**Task objective:** Replace "screenshot" with "screen capture" in the records, starting with the first line and going on through the line with "center [1628, 336].". Give only those lines, with nothing else changed.
★ ★ ★ ★ ★ ★ ★
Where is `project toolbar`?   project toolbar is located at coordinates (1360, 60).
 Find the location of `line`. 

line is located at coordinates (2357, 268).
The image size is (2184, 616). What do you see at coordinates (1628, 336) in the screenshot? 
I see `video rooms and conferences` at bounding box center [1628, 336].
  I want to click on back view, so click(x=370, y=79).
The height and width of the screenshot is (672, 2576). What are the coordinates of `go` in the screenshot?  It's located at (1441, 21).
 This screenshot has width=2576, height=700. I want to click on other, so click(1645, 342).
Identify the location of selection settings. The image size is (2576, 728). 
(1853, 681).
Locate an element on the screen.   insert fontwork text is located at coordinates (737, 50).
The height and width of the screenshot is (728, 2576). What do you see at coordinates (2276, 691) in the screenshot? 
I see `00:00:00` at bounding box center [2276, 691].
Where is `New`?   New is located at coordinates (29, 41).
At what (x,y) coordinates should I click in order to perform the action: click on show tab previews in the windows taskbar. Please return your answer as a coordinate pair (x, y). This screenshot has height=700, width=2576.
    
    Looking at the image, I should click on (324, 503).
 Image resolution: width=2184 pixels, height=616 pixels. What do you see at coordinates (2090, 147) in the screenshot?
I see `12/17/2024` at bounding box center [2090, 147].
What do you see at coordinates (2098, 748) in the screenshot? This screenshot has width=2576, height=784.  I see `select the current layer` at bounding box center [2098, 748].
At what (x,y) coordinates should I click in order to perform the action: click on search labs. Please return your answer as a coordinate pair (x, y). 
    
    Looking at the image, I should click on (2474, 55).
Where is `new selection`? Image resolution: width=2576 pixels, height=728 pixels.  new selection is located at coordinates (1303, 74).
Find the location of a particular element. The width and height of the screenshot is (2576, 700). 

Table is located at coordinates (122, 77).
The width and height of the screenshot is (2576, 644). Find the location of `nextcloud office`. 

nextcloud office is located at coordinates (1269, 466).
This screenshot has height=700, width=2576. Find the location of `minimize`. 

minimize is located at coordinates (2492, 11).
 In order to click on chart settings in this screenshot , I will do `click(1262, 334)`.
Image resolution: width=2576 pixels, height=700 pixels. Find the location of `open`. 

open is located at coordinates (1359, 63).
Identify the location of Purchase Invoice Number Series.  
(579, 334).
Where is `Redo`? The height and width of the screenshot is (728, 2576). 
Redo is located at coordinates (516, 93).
★ ★ ★ ★ ★ ★ ★
**Correct answer:**
Where is `project toolbar`?   project toolbar is located at coordinates (1360, 60).
 Find the location of `line`. 

line is located at coordinates (2357, 268).
The image size is (2184, 616). What do you see at coordinates (1628, 336) in the screen capture? 
I see `video rooms and conferences` at bounding box center [1628, 336].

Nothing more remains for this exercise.